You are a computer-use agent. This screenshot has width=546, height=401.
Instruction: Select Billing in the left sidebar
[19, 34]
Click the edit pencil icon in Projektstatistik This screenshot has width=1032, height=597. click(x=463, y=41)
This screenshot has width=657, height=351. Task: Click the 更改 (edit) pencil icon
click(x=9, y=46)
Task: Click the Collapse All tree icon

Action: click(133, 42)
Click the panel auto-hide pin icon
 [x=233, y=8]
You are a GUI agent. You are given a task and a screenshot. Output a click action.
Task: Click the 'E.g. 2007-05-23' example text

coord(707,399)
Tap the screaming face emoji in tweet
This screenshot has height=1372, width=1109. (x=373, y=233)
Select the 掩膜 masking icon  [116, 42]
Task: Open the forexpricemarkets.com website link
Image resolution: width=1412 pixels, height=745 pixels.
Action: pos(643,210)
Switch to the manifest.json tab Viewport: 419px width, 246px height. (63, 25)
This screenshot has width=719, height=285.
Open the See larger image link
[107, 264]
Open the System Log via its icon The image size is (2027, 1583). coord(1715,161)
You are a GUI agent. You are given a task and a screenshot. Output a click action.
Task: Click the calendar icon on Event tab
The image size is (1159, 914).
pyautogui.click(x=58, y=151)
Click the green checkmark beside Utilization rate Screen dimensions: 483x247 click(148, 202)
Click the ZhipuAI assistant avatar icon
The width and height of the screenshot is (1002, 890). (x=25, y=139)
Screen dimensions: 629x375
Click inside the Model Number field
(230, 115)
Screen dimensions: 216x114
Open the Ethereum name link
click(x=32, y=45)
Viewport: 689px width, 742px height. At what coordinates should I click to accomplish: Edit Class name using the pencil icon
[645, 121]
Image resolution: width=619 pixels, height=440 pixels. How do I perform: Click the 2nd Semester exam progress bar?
════════════════
Convert every line of the material above into a Markdown table with the columns Row and Line, leaving out blank lines.

● Response for this exercise:
| Row | Line |
|---|---|
| 1 | You are a computer-use agent. This screenshot has width=546, height=401. |
| 2 | Instruction: Select Billing in the left sidebar |
| 3 | [19, 34] |
| 4 | Click the edit pencil icon in Projektstatistik This screenshot has width=1032, height=597. click(x=463, y=41) |
| 5 | This screenshot has width=657, height=351. Task: Click the 更改 (edit) pencil icon |
| 6 | click(x=9, y=46) |
| 7 | Task: Click the Collapse All tree icon |
| 8 | Action: click(133, 42) |
| 9 | Click the panel auto-hide pin icon |
| 10 |  [x=233, y=8] |
| 11 | You are a GUI agent. You are given a task and a screenshot. Output a click action. |
| 12 | Task: Click the 'E.g. 2007-05-23' example text |
| 13 | coord(707,399) |
| 14 | Tap the screaming face emoji in tweet |
| 15 | This screenshot has height=1372, width=1109. (x=373, y=233) |
| 16 | Select the 掩膜 masking icon  [116, 42] |
| 17 | Task: Open the forexpricemarkets.com website link |
| 18 | Image resolution: width=1412 pixels, height=745 pixels. |
| 19 | Action: pos(643,210) |
| 20 | Switch to the manifest.json tab Viewport: 419px width, 246px height. (63, 25) |
| 21 | This screenshot has width=719, height=285. |
| 22 | Open the See larger image link |
| 23 | [107, 264] |
| 24 | Open the System Log via its icon The image size is (2027, 1583). coord(1715,161) |
| 25 | You are a GUI agent. You are given a task and a screenshot. Output a click action. |
| 26 | Task: Click the calendar icon on Event tab |
| 27 | The image size is (1159, 914). |
| 28 | pyautogui.click(x=58, y=151) |
| 29 | Click the green checkmark beside Utilization rate Screen dimensions: 483x247 click(148, 202) |
| 30 | Click the ZhipuAI assistant avatar icon |
| 31 | The width and height of the screenshot is (1002, 890). (x=25, y=139) |
| 32 | Screen dimensions: 629x375 |
| 33 | Click inside the Model Number field |
| 34 | (230, 115) |
| 35 | Screen dimensions: 216x114 |
| 36 | Open the Ethereum name link |
| 37 | click(x=32, y=45) |
| 38 | Viewport: 689px width, 742px height. At what coordinates should I click to accomplish: Edit Class name using the pencil icon |
| 39 | [645, 121] |
| 40 | Image resolution: width=619 pixels, height=440 pixels. How do I perform: Click the 2nd Semester exam progress bar? |